→ Exercise description
Scan the entries below for the word "agent" and copy every line where it turns up.

(Collected data entries)
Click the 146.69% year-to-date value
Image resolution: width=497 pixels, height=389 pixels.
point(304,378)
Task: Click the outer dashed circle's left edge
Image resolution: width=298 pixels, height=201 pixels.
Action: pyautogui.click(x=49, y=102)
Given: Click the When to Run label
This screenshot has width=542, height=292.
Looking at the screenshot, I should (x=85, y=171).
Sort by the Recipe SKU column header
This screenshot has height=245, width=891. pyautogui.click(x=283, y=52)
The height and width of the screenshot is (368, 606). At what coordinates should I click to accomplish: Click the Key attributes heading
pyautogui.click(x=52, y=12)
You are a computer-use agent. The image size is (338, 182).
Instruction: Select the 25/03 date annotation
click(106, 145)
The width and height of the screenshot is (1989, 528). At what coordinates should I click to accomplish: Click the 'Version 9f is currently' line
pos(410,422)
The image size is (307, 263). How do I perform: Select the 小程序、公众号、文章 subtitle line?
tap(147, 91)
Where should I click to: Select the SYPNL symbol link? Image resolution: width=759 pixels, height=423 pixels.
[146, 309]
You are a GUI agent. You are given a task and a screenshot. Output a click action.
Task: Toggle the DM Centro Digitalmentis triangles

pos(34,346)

---

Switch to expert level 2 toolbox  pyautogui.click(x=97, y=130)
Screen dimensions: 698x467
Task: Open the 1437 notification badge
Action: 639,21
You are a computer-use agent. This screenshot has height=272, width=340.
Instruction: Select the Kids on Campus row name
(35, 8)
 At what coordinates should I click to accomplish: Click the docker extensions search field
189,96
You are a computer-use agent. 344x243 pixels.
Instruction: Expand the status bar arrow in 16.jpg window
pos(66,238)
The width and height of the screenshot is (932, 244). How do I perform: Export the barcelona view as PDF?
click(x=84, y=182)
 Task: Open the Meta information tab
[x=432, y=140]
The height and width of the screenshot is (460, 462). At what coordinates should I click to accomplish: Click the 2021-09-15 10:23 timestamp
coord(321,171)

==

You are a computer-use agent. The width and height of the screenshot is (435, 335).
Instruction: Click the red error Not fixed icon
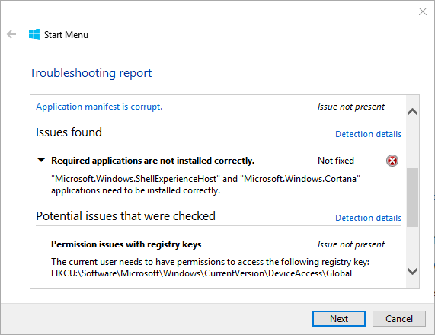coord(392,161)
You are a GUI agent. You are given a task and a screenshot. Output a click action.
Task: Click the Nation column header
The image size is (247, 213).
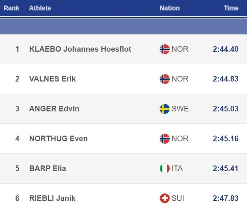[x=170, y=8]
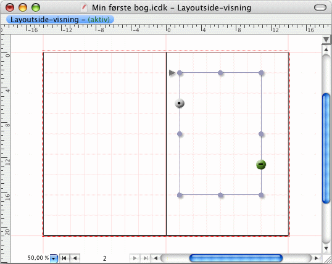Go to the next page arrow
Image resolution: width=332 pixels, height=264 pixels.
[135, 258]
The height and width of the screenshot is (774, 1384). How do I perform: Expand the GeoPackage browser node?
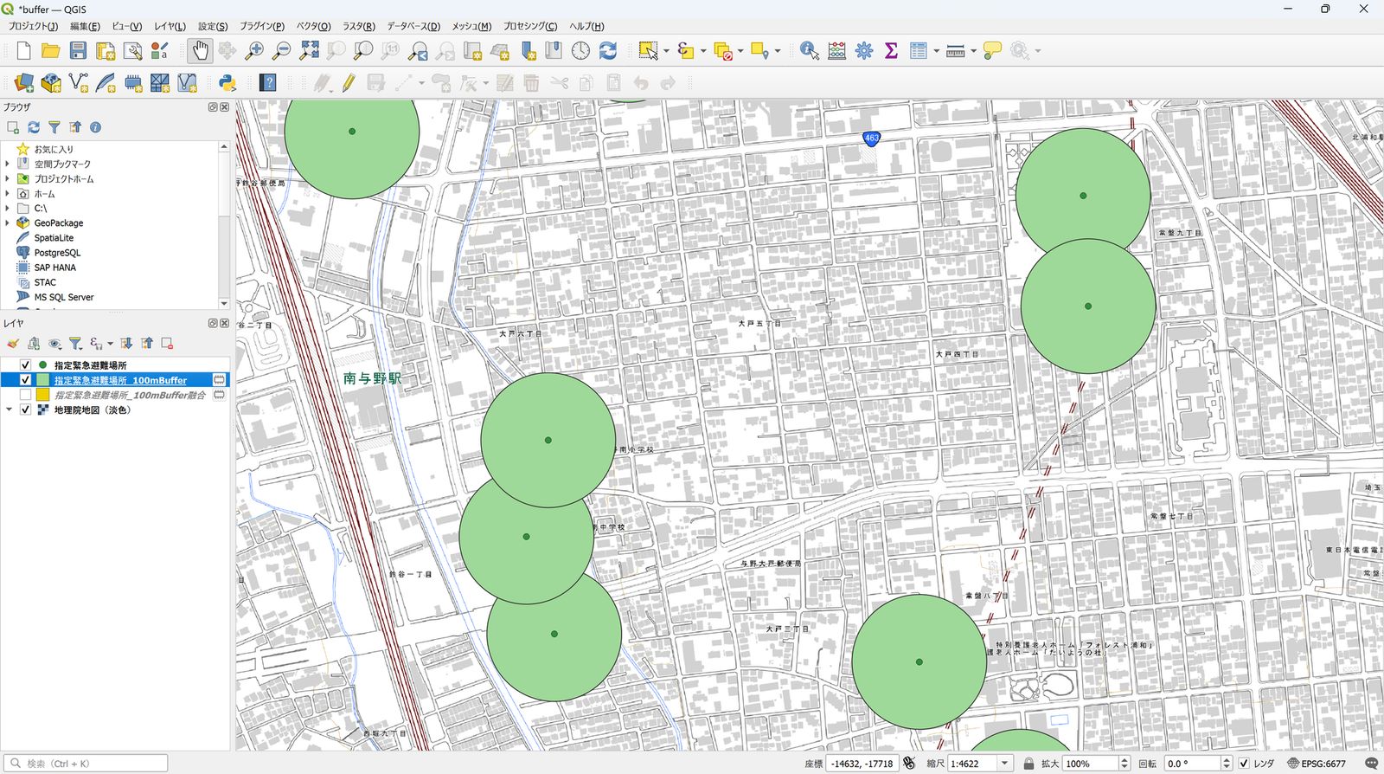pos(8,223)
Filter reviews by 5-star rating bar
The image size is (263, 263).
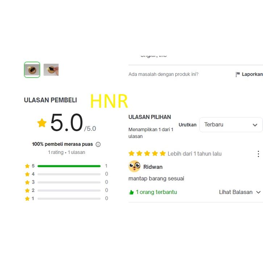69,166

→ Result of this task
You are a computer-use agent. The image size is (338, 182).
You are a GUI agent. You are given a task and a screenshot. Output a click action.
You are a computer-use agent. This screenshot has height=272, width=340.
You are a computer-use agent. 344x243 pixels.
You are a computer-use agent. The width and height of the screenshot is (435, 335).
You are a GUI agent. You are given a task and a screenshot. Output a click action.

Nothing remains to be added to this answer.